● Problem
Nothing except the pictures should be left out when you reproduce the listing exactly.

● Data section
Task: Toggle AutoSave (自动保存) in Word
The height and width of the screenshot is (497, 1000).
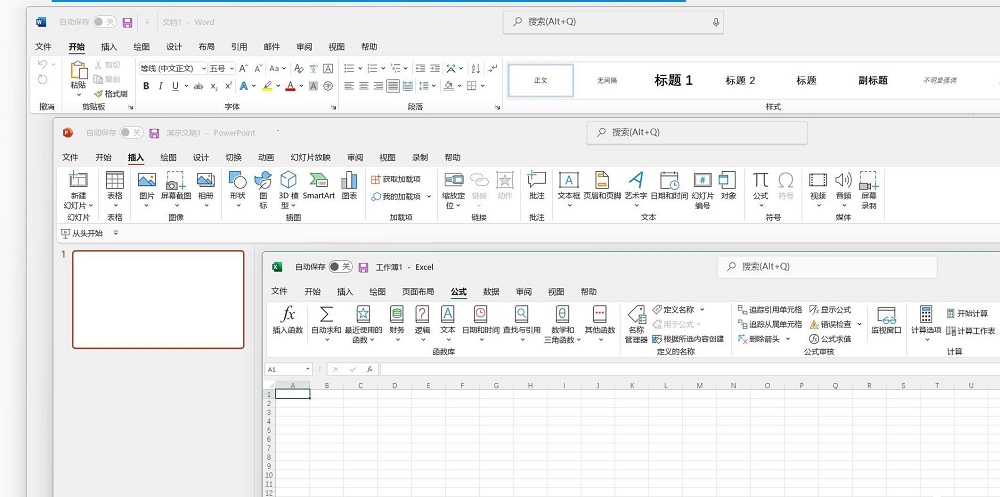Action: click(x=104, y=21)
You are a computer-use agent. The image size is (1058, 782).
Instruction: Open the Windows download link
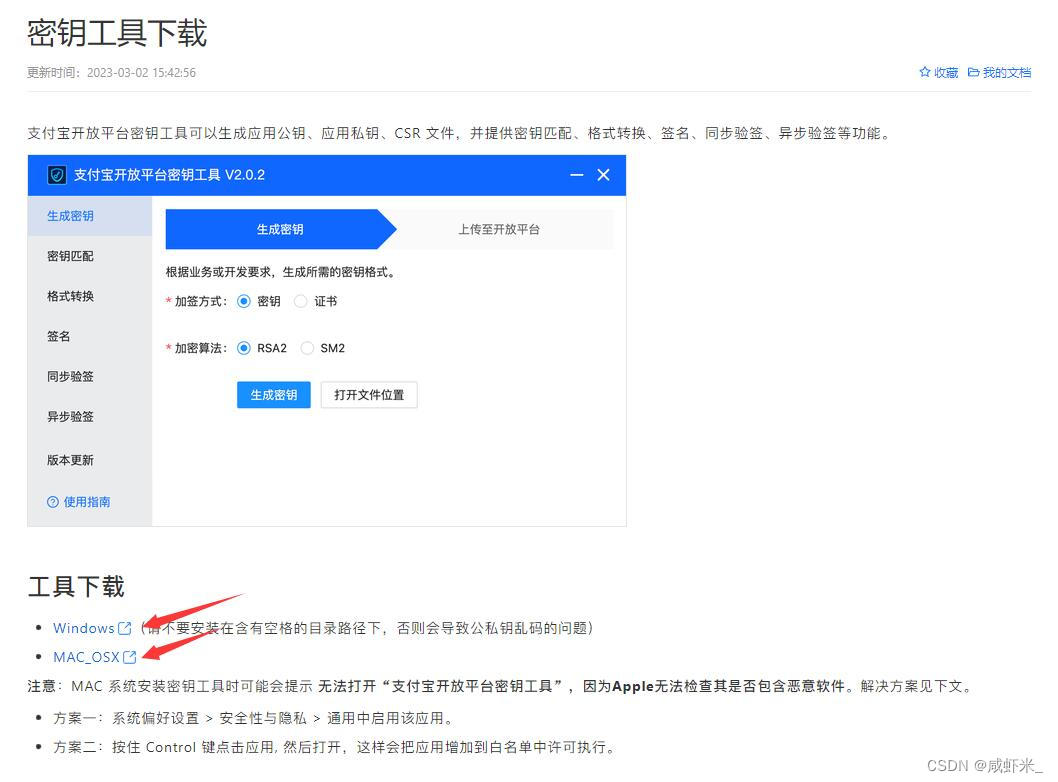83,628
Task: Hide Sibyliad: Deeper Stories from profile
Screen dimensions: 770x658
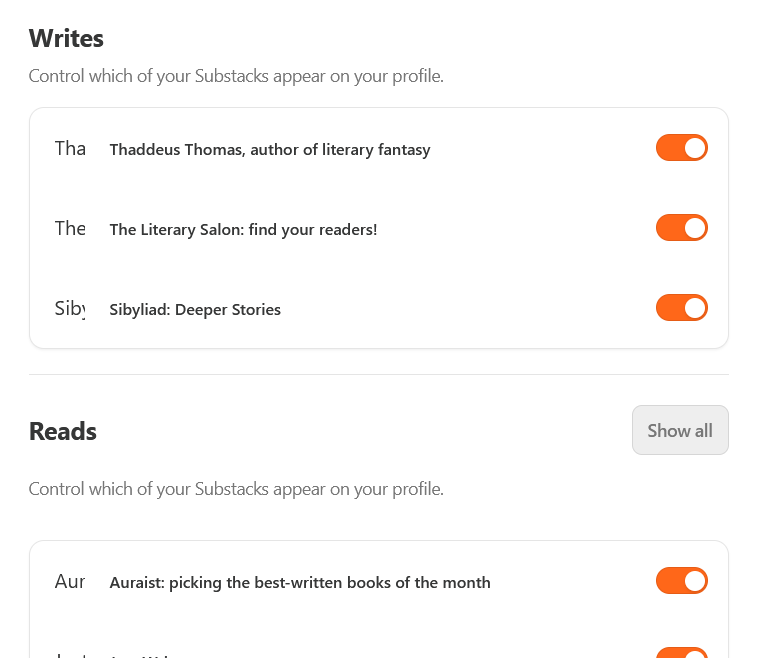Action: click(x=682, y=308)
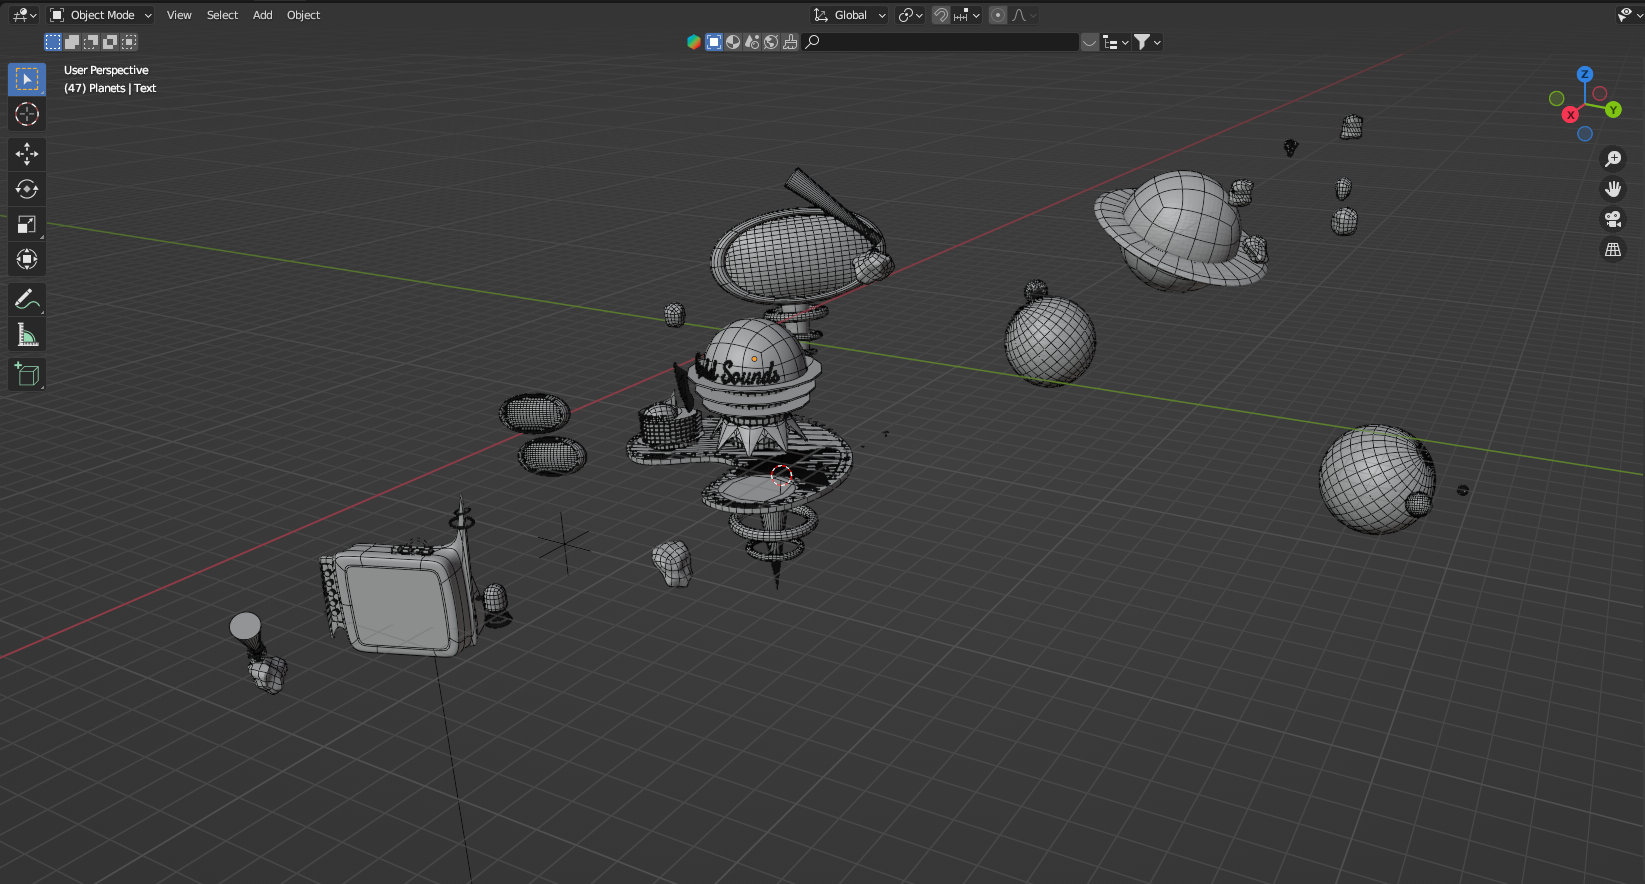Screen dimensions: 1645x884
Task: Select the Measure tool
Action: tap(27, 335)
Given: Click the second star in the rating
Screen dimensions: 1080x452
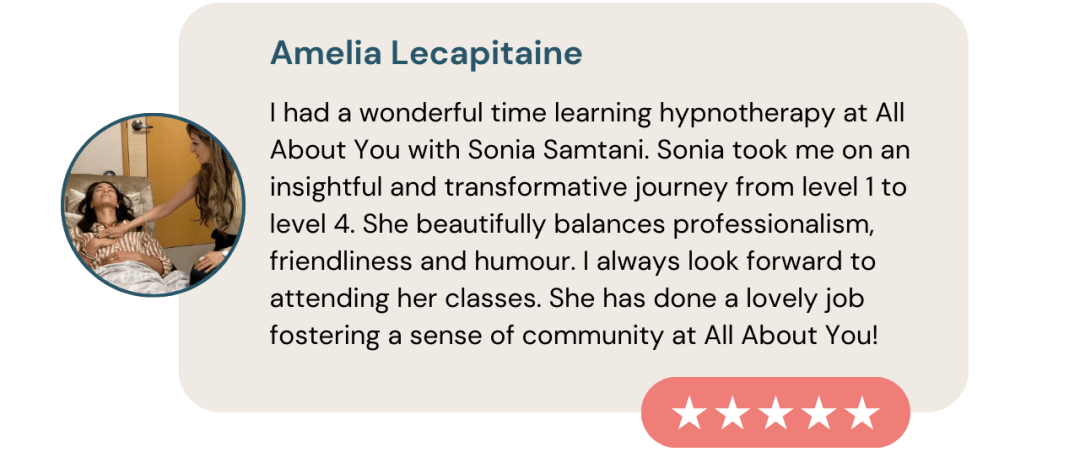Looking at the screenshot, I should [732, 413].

● Solution to this exercise
Task: Toggle AutoSave (自动保存) in Word
The height and width of the screenshot is (497, 1000).
Action: click(x=104, y=21)
You are a computer-use agent. The image size is (1058, 782).
Instruction: Open the Windows download link
83,628
Task: Hide Sibyliad: Deeper Stories from profile
Screen dimensions: 770x658
Action: click(x=682, y=308)
Screen dimensions: 1645x884
Task: Select the Measure tool
Action: tap(27, 335)
Given: Click the second star in the rating
Screen dimensions: 1080x452
Looking at the screenshot, I should [732, 413].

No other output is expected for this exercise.